An extremely positive combined score falls somewhere around the +20 mark. This type of score would signify that much of the industry is in agreement with the fact that pipelines are improving and will continue to improve.

An extremely negative combined score, on the other hand, falls closer to -20. That’s a bit lower than where the industry stood in September 2024, the first time Intel surveyed agents about their pipelines.

For each of the four individual components that go into the score, results as high as +50 or as low as -50 are sometimes observed.

Here are the component scores from the most recent survey, and how each sentiment category changed from the previous one.

Tracker component scores

May → June

  1. Present buyer pipelines: -27 → -33
  2. Future buyer pipelines: +11 → +6
  3. Present seller pipelines: -9 → -9
  4. Future seller pipelines: +13 → +9

Summer is supposed to be the season where agents close on the highest volume of transactions — and secure the biggest chunk of their revenues for the year.

And while that seasonal ramp-up is likely happening, the momentum has not been as strong as agents are accustomed to at this time of year.

  • 24 percent of agent respondents described buyer pipeline declines from last June that were “substantial” in scope, while another 33 percent described more moderate hits to buyer-side client pools.
  • The previous month, fewer than 21 percent of respondents told Intel they observed “substantial” year-over-year declines in their buyer pipelines, and another 31 percent said they experienced a smaller fall.

These buyer-side struggles coincided with declining outlooks for the year ahead.

  • On the buyer side, the share of agents who told Intel that they expected to be working with more clients 12 months from now fell from 40 percent in May to 34 percent in June.
  • The seller-side trend was even more pronounced, with 44 percent of agent respondents in May expressing optimism for their listing pipelines in the year ahead, and just under 37 percent doing the same in June.

But for many of these agents, the optimism wasn’t replaced with pure pessimism, but with more of a wait-and-see stance.

  • The share of agent respondents who said they expect their buyer pipelines to be “about the same” a year from now crept up from 43 percent in May to 46 percent in June.
  • Meanwhile, seller pipelines were expected to remain about the same 12 months from now by 46 percent of respondents in June, up from 38 percent the month before.

Where the market stands

Despite this relatively weak start to real estate’s busy season, agents are still more or less treading water with their listing clients amid a slow but steady climb in inventory.

  • Drawing from both ends of the spectrum, the share of agents in June who told Intel that their listing client pools were “about the same” as last year rose from 27 percent in May to 34 percent in June.
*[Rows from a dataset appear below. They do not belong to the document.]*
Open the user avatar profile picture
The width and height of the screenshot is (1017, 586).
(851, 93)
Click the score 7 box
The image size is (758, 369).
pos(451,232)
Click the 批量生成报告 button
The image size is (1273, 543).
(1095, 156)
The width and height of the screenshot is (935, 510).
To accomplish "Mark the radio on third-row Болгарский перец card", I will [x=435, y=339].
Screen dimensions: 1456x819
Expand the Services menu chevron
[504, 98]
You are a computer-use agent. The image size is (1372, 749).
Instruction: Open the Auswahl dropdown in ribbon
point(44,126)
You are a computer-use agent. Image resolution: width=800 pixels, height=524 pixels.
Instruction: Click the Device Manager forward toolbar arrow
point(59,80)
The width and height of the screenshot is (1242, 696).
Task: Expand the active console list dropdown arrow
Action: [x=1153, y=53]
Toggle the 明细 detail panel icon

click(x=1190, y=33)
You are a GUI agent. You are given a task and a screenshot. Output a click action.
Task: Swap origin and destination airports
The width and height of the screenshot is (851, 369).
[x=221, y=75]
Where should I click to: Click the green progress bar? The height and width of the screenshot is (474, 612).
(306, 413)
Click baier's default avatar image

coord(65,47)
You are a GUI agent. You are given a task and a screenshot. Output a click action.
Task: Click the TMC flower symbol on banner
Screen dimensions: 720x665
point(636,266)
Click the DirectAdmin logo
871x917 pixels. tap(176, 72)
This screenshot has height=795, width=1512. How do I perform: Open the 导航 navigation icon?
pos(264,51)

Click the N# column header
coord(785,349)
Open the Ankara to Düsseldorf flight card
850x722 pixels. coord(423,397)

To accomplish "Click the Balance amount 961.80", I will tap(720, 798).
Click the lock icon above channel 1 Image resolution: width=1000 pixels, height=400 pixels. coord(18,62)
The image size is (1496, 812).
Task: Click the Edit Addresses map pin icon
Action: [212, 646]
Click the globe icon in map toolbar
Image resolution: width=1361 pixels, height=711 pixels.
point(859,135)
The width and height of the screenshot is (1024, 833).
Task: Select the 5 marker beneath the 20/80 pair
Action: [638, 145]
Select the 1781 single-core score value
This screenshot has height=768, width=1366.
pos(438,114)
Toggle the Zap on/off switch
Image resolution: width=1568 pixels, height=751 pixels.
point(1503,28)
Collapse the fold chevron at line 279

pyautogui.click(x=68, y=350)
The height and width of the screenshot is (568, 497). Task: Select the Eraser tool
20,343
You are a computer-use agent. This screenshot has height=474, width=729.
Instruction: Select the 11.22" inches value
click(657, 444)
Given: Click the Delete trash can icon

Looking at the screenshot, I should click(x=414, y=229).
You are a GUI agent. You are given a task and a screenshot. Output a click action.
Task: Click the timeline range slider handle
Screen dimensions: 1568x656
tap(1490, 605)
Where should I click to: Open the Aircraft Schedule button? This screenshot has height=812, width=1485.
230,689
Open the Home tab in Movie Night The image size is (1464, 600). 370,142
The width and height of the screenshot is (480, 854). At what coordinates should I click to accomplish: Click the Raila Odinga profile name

As a result, the present condition of listing pipelines were the only component of the Client Pipeline Tracker that didn’t meaningfully worsen in the early weeks of summer.

These results come in the context of a general rising tide of new listings that have served as a silver lining to the nation’s ongoing depressed sales environment.

But as Intel explored a few weeks ago, many markets have yet to fully participate in that recovery, including many large metros sprawling throughout the Midwest and Northeast.

As the market recovery enters a distinct new chapter, Intel will continue to closely follow these and other trends.

Methodology notes: This month’s Inman Intel Index survey was conducted June 21-July 3, 2025, and received 522 responses. The entire Inman reader community was invited to participate, and a rotating, randomized selection of community members was prompted to participate by email. Users responded to a series of questions related to their self-identified corner of the real estate industry — including real estate agents, brokerage leaders, lenders and proptech entrepreneurs. Results reflect the opinions of the engaged Inman community, which may not always match those of the broader real estate industry. This survey is conducted monthly.